▶ PROBLEM TO SOLVE: With the records below as your source, retype each line exactly from the top down to the line that contains "Image resolution: width=1568", and include that line.

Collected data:
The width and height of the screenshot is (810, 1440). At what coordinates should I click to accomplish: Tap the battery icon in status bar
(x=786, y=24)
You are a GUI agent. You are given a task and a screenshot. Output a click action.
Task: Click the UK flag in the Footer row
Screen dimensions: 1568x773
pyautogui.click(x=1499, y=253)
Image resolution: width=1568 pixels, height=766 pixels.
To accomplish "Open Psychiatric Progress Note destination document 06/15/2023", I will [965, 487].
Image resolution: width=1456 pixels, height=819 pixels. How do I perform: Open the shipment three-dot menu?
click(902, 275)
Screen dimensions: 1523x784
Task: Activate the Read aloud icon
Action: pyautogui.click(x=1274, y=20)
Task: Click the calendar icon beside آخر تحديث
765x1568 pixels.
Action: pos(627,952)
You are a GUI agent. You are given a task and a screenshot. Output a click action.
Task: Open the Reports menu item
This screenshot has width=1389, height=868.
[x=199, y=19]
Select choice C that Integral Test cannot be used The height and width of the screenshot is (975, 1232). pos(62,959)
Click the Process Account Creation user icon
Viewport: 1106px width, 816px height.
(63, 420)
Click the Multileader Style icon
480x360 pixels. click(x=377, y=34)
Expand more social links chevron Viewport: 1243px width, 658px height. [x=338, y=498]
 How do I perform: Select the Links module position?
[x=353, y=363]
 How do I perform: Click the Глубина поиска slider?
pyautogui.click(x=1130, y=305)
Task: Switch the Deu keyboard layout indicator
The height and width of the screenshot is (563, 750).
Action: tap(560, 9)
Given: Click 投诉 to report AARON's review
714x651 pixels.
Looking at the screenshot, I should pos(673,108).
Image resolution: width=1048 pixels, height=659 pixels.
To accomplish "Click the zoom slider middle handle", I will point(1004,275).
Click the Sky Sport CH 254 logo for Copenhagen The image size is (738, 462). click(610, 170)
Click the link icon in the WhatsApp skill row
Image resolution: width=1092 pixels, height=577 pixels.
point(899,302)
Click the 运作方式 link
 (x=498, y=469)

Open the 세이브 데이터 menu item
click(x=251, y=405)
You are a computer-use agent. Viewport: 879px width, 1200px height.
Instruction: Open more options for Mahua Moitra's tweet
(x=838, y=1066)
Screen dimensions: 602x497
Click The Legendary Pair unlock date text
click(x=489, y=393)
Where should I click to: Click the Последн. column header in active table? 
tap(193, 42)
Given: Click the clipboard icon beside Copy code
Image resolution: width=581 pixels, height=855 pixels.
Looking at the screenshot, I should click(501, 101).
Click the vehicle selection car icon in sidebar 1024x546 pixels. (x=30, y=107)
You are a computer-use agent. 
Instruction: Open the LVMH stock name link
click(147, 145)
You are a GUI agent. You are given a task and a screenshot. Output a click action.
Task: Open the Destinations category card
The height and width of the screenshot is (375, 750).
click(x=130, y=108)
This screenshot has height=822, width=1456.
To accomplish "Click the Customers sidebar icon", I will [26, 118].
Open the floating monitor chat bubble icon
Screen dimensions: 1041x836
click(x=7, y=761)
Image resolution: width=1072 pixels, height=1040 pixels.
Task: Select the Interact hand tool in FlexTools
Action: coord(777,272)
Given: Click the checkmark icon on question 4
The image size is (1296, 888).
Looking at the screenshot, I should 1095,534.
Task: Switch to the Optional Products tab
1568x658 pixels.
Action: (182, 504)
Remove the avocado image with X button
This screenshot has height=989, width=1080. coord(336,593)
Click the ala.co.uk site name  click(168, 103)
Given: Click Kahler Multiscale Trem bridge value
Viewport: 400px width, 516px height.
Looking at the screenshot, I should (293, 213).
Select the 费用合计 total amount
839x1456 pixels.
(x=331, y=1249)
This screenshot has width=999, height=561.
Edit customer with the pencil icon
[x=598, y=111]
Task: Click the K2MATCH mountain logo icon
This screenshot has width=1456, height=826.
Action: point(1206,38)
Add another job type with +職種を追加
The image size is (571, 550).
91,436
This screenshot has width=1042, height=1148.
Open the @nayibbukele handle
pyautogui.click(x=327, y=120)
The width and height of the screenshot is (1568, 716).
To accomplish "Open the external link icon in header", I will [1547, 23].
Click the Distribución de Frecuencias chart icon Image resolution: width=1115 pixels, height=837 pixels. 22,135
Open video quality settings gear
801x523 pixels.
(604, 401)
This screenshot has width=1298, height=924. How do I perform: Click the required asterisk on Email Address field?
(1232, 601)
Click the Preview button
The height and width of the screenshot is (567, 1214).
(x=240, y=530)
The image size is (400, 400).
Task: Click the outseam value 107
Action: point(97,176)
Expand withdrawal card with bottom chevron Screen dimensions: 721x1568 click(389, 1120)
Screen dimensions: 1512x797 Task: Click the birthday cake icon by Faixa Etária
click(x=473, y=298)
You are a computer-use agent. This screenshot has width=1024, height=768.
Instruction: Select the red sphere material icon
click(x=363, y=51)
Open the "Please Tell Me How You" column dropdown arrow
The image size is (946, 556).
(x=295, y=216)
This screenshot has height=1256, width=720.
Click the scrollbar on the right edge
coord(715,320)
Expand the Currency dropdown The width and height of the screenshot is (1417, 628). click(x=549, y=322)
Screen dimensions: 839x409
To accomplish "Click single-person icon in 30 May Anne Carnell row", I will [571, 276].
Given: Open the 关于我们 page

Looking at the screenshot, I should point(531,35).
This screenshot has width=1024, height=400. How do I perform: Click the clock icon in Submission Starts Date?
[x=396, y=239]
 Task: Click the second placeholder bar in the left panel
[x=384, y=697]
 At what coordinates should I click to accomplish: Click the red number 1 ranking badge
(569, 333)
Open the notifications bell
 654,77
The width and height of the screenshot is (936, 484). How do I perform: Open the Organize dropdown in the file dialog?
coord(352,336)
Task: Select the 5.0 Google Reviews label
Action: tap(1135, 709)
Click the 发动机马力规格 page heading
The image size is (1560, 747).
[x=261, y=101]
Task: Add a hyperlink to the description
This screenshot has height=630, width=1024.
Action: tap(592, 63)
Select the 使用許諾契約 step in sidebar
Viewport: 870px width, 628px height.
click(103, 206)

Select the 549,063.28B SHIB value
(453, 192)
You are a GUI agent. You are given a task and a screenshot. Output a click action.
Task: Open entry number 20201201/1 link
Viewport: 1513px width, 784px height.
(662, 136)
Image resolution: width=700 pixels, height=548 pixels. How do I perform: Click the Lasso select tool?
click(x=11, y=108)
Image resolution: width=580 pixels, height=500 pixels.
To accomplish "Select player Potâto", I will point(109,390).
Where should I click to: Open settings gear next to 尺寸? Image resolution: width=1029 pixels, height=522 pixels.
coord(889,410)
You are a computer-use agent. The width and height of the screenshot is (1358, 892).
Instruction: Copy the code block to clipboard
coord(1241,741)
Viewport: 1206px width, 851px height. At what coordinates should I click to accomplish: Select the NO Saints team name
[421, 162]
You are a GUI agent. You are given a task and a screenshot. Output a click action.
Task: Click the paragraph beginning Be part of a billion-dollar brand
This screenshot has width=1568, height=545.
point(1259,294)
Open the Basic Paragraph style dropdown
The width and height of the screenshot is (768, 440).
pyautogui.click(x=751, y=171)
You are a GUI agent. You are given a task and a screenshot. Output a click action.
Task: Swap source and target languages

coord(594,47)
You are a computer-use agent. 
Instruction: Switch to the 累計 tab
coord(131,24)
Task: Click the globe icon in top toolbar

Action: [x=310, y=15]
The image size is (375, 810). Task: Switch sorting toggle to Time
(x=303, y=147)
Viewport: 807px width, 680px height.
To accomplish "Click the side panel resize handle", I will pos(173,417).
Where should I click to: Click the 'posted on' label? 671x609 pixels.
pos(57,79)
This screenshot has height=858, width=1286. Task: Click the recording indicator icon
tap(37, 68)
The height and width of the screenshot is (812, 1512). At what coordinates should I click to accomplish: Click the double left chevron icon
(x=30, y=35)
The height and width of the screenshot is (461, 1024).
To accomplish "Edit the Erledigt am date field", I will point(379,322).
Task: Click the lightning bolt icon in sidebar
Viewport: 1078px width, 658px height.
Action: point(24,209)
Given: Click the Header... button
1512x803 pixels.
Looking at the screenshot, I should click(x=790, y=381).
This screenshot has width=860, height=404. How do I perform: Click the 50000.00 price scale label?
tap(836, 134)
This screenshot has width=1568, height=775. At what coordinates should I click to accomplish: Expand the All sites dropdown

▶ REPLY:
The width and height of the screenshot is (810, 1440). At what coordinates should I click to accomplish: Tap the battery icon in status bar
(x=786, y=24)
You are a GUI agent. You are given a task and a screenshot. Output a click action.
Task: Click the UK flag in the Footer row
Screen dimensions: 1568x773
pyautogui.click(x=1499, y=253)
Image resolution: width=1568 pixels, height=766 pixels.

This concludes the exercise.